During the 1970s, the intellectual salons of France bore witness to an emerging philosophical storm. Taking inspiration from the likes of Nietzsche, Kierkegaard, and Heidegger, a maverick group of thinkers, led by luminaries like Jacques Derrida, Michel Foucault, Jean-François Lyotard, and Jean Baudrillard, began to radically dismantle the established paradigms of modern philosophy. By the time the 1980s rolled around, these audacious ideas had not only traversed the Atlantic to find a haven in America with thinkers like Richard Rorty but had garnered a global resonance.

This intellectual movement, branded as "postmodernism," ventured where few had dared to tread. It was a brazen challenge to the very edifice of Enlightenment rationalism, an intellectual legacy that had held sway since the 17th century.  Postmodernism is associated with relativism and a focus on the role of ideology in the maintenance of economic and political power.  Postmodernists are "skeptical of explanations which claim to be valid for all groups, cultures, traditions, or races, and instead focuses on the relative truths of each person".  It considers "reality" to be a mental construct. Postmodernism rejects the possibility of unmediated reality or objectively rational knowledge, asserting that all interpretations are contingent on the perspective from which they are made; claims to objective fact are dismissed as naive realism.

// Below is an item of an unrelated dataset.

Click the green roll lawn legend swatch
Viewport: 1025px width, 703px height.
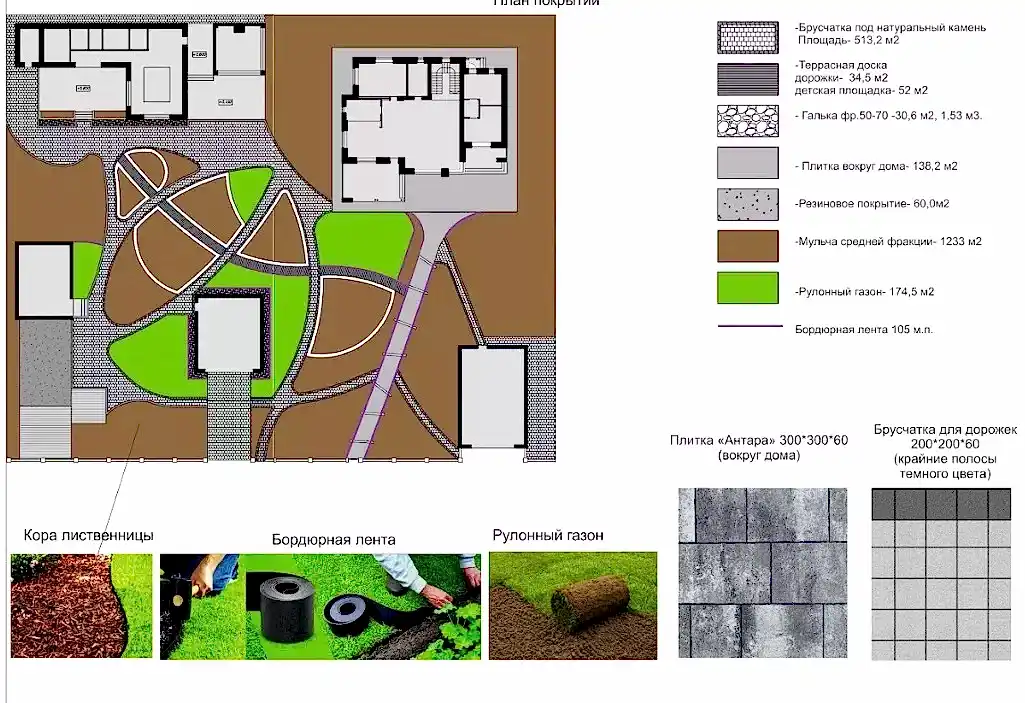748,288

Deeply influenced by strains of critical theory, postmodernists viewed knowledge and moral systems through a lens of contingency, describing those systems as products of political, historical, or cultural discourses and hierarchies. Accordingly, postmodern thought is broadly characterized by tendencies to self-referentiality, epistemological and moral relativism, pluralism, and irreverence.  Postmodernism is often associated with schools of thought such as deconstruction and post-structuralism.  Postmodernism relies on critical theory, which considers the effects of ideology, society, and history on culture. Postmodernism and critical theory commonly criticize universalist ideas of objective reality, morality, truth, human nature, reason, language, and social progress.  Schools of thought like deconstruction and post-structuralism found their lineage in the postmodernist canon. In essence, postmodernism, coupled with critical theory, presents a scathing critique of any pretense to an objective reality, immutable truths, or the infallibility of reason. 

An essential figure in this intellectual tableau was Richard McKay Rorty. A product of institutions like the University of Chicago (BA and MA) and Yale (Phd), Rorty's academic sojourns spanned the hallowed halls of Princeton, the University of Virginia, and Stanford.

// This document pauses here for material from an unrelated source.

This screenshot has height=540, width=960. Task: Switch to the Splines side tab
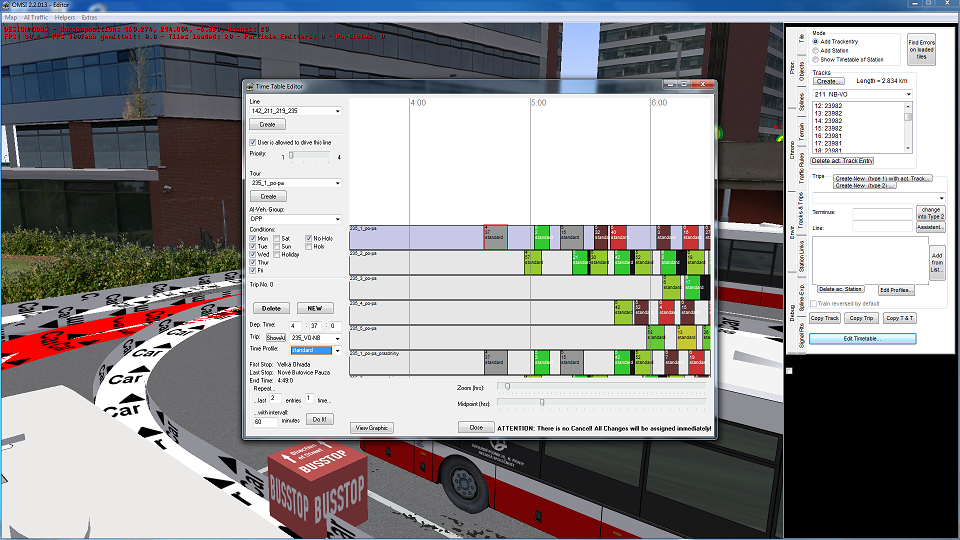pos(801,100)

Rorty rejected the long-held idea that correct internal representations of objects in the outside world is a necessary prerequisite for knowledge. Rorty argued instead that knowledge is an internal and linguistic affair; knowledge only relates to our own language.  Rorty argues that language is made up of vocabularies that are temporary and historical and concludes that "[...] since vocabularies are made by human beings, so are truths."

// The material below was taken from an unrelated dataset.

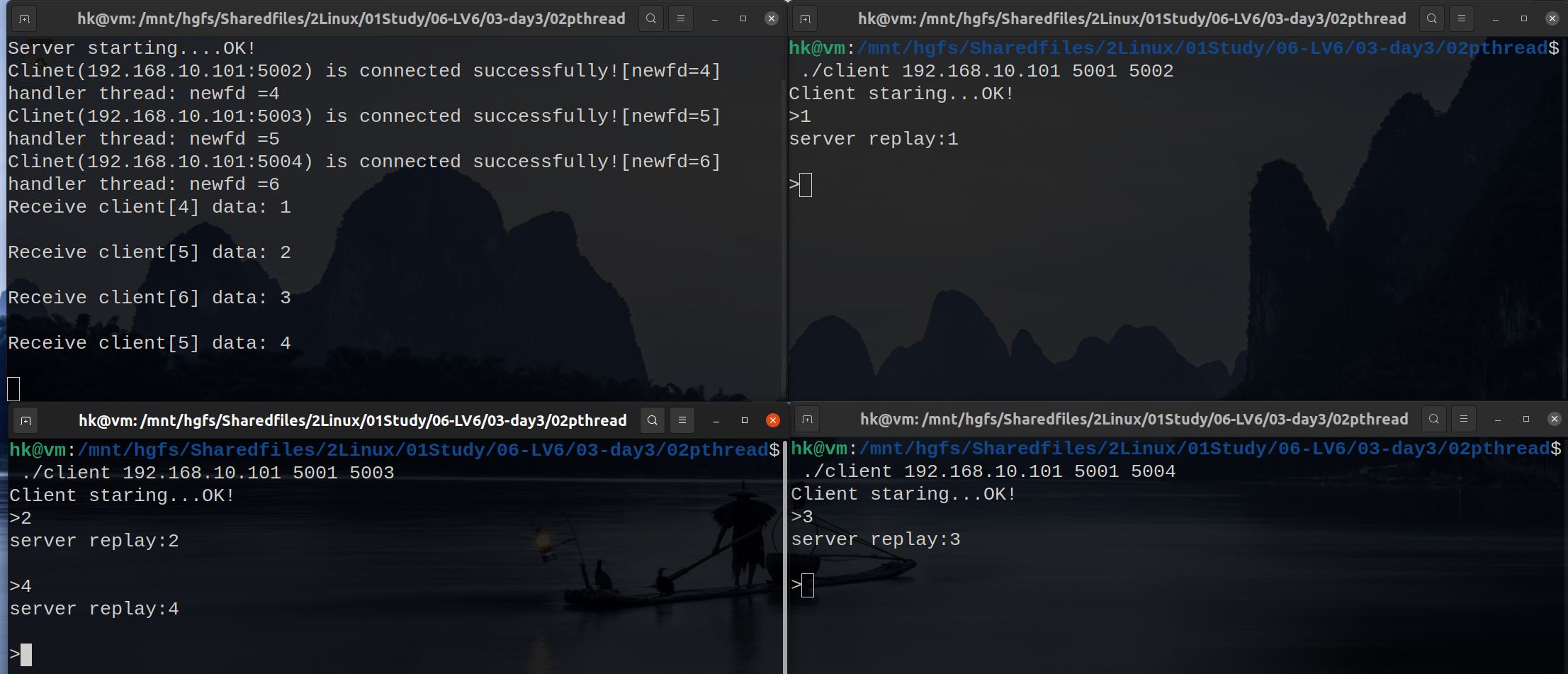The width and height of the screenshot is (1568, 674).
Task: Minimize the client 5004 terminal window
Action: (1497, 420)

4. Conclusion: The Accumulated Results

The long march through the institutions has been underway for over 100 years.  It is apparent that the collectivists have gained control of all institutions in society including but not limited to:

Elementary schools.

High Schools.

Universities.

Government agencies and bureaucrats.

Elected officials.

Corporate management.

News media of all types.

Entertainment of all types.

Religious organizations.

The family.

Having control of the institutions provides the collectivists with the opportunity to control public discourse using the methods prescribed by critical theory.  Propaganda favoring the collectivist doctrine is promoted throughout all institutions and opposition to collectivist doctrine is censored and labeled misinformation or disinformation.  Finally, collectivists are able to redefine the vocabulary using postmodernist methods to define long held beliefs as false and new and unimaginable concepts to be true.